README.md
1# virtio-queue
2
3The `virtio-queue` crate provides a virtio device implementation for a virtio
4queue, a virtio descriptor and a chain of such descriptors.
5Two formats of virtio queues are defined in the specification: split virtqueues
6and packed virtqueues. The `virtio-queue` crate offers support only for the
7[split virtqueues](https://docs.oasis-open.org/virtio/virtio/v1.1/csprd01/virtio-v1.1-csprd01.html#x1-240006)
8format.
9The purpose of the virtio-queue API is to be consumed by virtio device
10implementations (such as the block device or vsock device).
11The main abstraction is the `Queue`. The crate is also defining a state object
12for the queue, i.e. `QueueState`.
13
14## Usage
15
16Let’s take a concrete example of how a device would work with a queue, using
17the MMIO bus.
18
19First, it is important to mention that the mandatory parts of the virtio
20interface are the following:
21
22- the device status field → provides an indication of
23 [the completed steps](https://docs.oasis-open.org/virtio/virtio/v1.1/csprd01/virtio-v1.1-csprd01.html#x1-100001)
24 of the device initialization routine,
25- the feature bits →
26 [the features](https://docs.oasis-open.org/virtio/virtio/v1.1/csprd01/virtio-v1.1-csprd01.html#x1-100001)
27 the driver/device understand(s),
28- [notifications](https://docs.oasis-open.org/virtio/virtio/v1.1/csprd01/virtio-v1.1-csprd01.html#x1-170003),
29- one or more
30 [virtqueues](https://docs.oasis-open.org/virtio/virtio/v1.1/csprd01/virtio-v1.1-csprd01.html#x1-230005)
31 → the mechanism for data transport between the driver and device.
32
33Each virtqueue consists of three parts:
34
35- Descriptor Table,
36- Available Ring,
37- Used Ring.
38
39Before booting the virtual machine (VM), the VMM does the following set up:
40
411. initialize an array of Queues using the Queue constructor.
422. register the device to the MMIO bus, so that the driver can later send
43 read/write requests from/to the MMIO space, some of those requests also set
44 up the queues’ state.
453. other pre-boot configurations, such as registering a fd for the interrupt
46 assigned to the device, fd which will be later used by the device to inform
47 the driver that it has information to communicate.
48
49After the boot of the VM, the driver starts sending read/write requests to
50configure things like:
51
52* the supported features;
53* queue parameters. The following setters are used for the queue set up:
54 * `set_size` → for setting the size of the queue.
55 * `set_ready` → configure the queue to the `ready for processing` state.
56 * `set_desc_table_address`, `set_avail_ring_address`,
57 `set_used_ring_address` → configure the guest address of the constituent
58 parts of the queue.
59 * `set_event_idx` → it is called as part of the features' negotiation in
60 the `virtio-device` crate, and is enabling or disabling the
61 VIRTIO_F_RING_EVENT_IDX feature.
62* the device activation. As part of this activation, the device can also create
63 a queue handler for the device, that can be later used to process the queue.
64
65Once the queues are ready, the device can be used.

▸ GOAL OF THE EXERCISE: Copy the stretch of the virtio-queue README from "422. register the" through "the queues’ state." word for word.

▸ DATA:
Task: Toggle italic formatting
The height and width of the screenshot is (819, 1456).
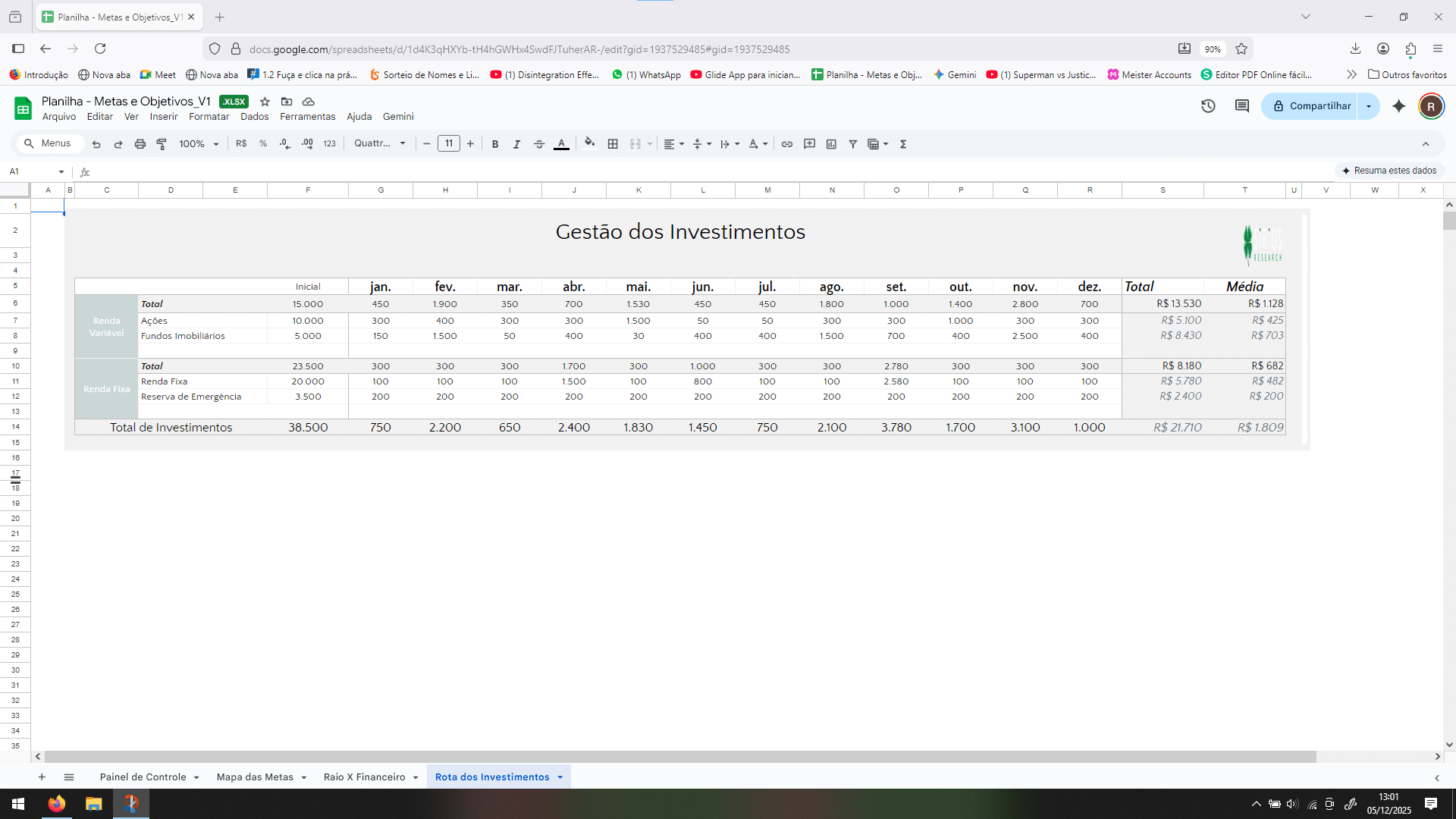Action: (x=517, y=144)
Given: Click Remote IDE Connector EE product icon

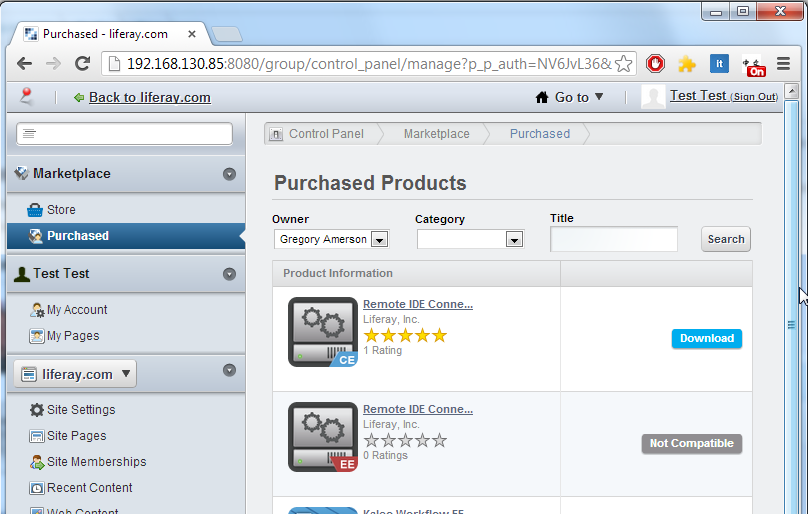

▸ THE REPLY:
422. register the device to the MMIO bus, so that the driver can later send
43 read/write requests from/to the MMIO space, some of those requests also set
44 up the queues’ state.